Blue Ocean Global Wealth CEO Marguerita Cheng joins Yahoo Finance Live to discuss takeaways for diversifying investments and managing risks in a volatile and inflationary market.
BRIAN SOZZI: Marguerita Cheng is the CEO of Blue Ocean Global Wealth and joins us now. Good to see you here this morning. How should one go about diversifying their investments in an environment where we're seeing high levels of inflation, interest rate hikes are about to happen, and oh, yeah, there's a war going on between Russia and Ukraine?
MARGUERITA CHENG: Well, thank you so much for having me. There are several challenges, a confluence of factors. As you mentioned, we have low interest rates, we have high inflation, and we have stock market volatility. So here is what I am telling clients every day. Diversification is key. You need cash for liquidity. However, you don't want to put everything in cash because while you can access your cash, it does have another type of risk, which is inflation risk.
Stocks have a market risk, but for long-term investors, you do want to make sure that you stay invested in stocks. And by the way, everyone, even someone who is retired today, is a long-term investor. So you do need stocks, and then bonds. So bonds, a lot of people may say, why do I have bonds in my portfolio? They are such a drag. Bonds do not make you rich, but they can help you stay rich. They will help level out the volatility.
So it is important that investors have cash, stocks, and bonds, and they could be individual stocks and bonds, mutual funds or ETFs. So that's why diversification is important because each one of these pieces of your pie serves a special purpose.
BRIAN SOZZI: And in a world right now where we're seeing the value of the dollar just really get clipped because of high levels of inflation, does it make the case to own hard stuff. Do I need to go out there and pick up a gold bar? Do I need to go out and buy some luxury cars? Do I need to invest in real estate? Can you make that case?
MARGUERITA CHENG: Well, sure, so a lot of people are talking about commodities, or we say alternative investments. Alternatives to what? Alternative to cash, stocks, and bonds. And the reason why commodities can play a special role in people's portfolios is because they may provide additional level of diversification. Then the question is, how much do you put in each category? And how? Should you buy gold bars? Should you invest in real estate? And how do you go about doing that? Do you-- there's a lot more opportunities with exchange traded funds, or ETFs.
So what I tell clients is it depends on your situation. And what I mean by that, not just your financial situation, but your personal situation. So if you use an example, let's say that you are 70. In two years, you'll be subject to requirement in distribution. You want to make sure that you have adequate liquidity.
So I understand that that's someone that is in retirement. Well, let's say that you are in the accumulation phase of retirement. You want to also maintain liquidity because it's not that gold bars aren't valuable, but you want to make sure that everything aligns with your specific time frame, and not just risk tolerance, but your capacity for risk,
JULIE HYMAN: Right, your personal sort of capacity for risk, which, as we know, is very-- it varies widely. I wanted to ask you as well about dollar cost averaging because I know that's something that you brought up in your notes to us. What role should that be playing for people right now?

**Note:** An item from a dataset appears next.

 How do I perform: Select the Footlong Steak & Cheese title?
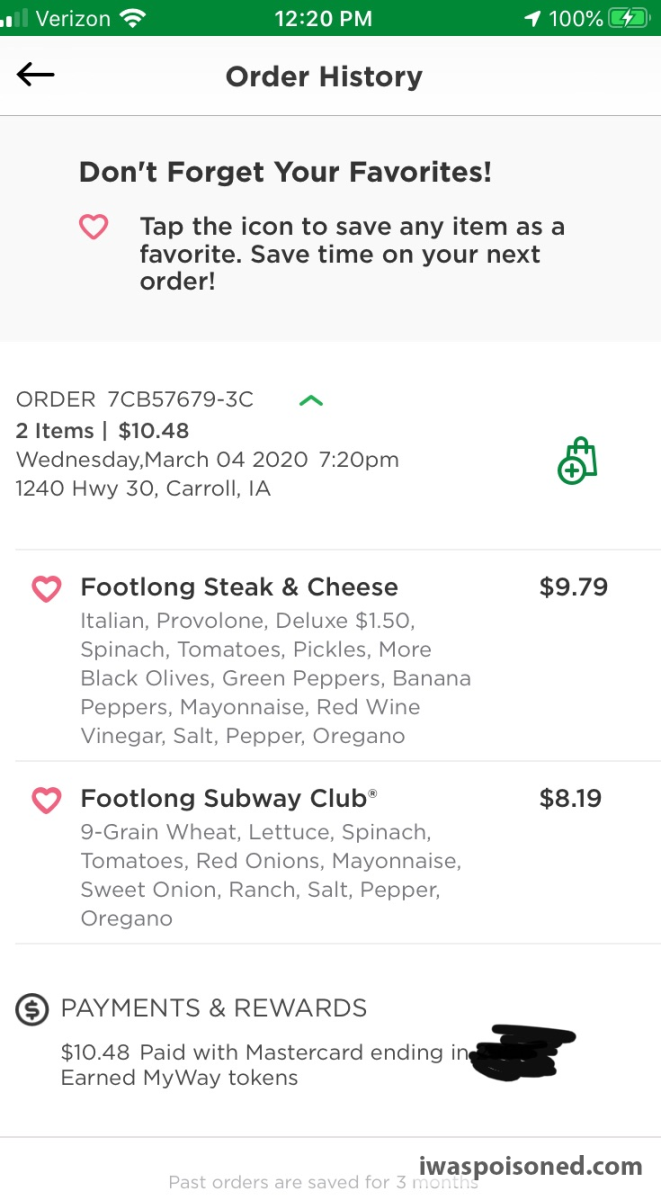click(239, 587)
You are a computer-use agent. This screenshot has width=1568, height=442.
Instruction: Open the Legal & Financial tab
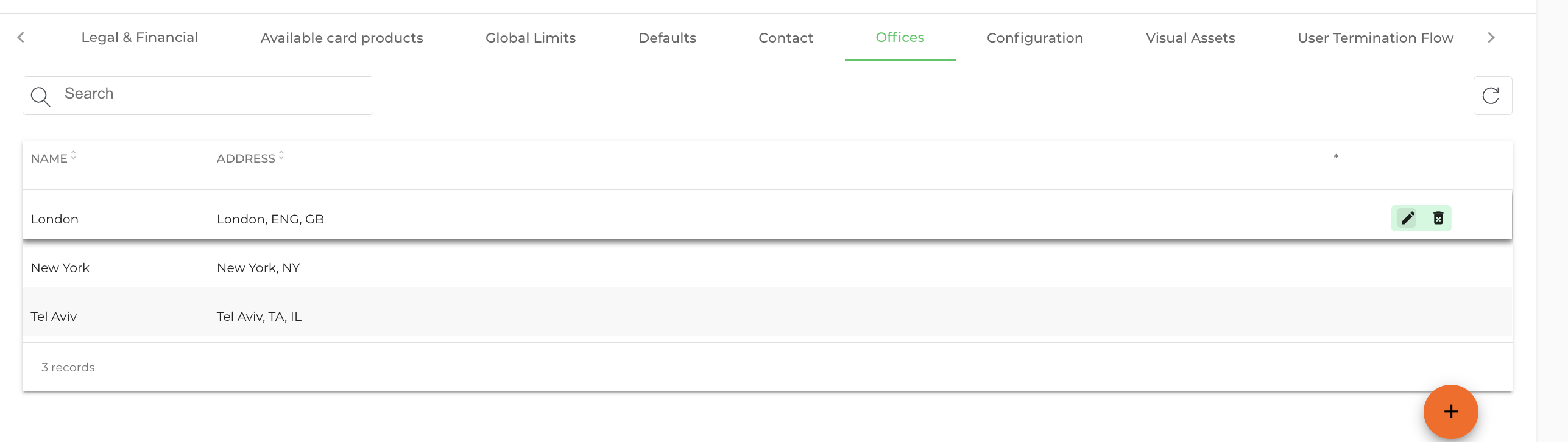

MARGUERITA CHENG: Sure, so what I tell clients every day is it is very difficult to time the markets. You may know when to get out of the market, but you may not know when to get back in. So it's very hard to be right twice. What I absolutely love about dollar cost averaging is it is a way of taking emotion out. It just basically means that you are investing a specific amount of money in the market at specific times.
And believe it or not, many of us are doing it, when we participate in our employer sponsored retirement plans, or we're saving money in our children's 529 plans, or we have automatic contributions to a Roth IRA or a traditional IRA. And it just means that we are investing on the highs, as well as the lows. And this is a real life example.
If you already have existing dollars, you may not be happy to see everything go down. I don't want to misrepresent. However, if you are a long-term investor, then this is an opportunity to buy on that dip. So I think dollar cost averaging can be very helpful because you are not putting everything in in the market all at once, only to log on to your smart device and see everything go down.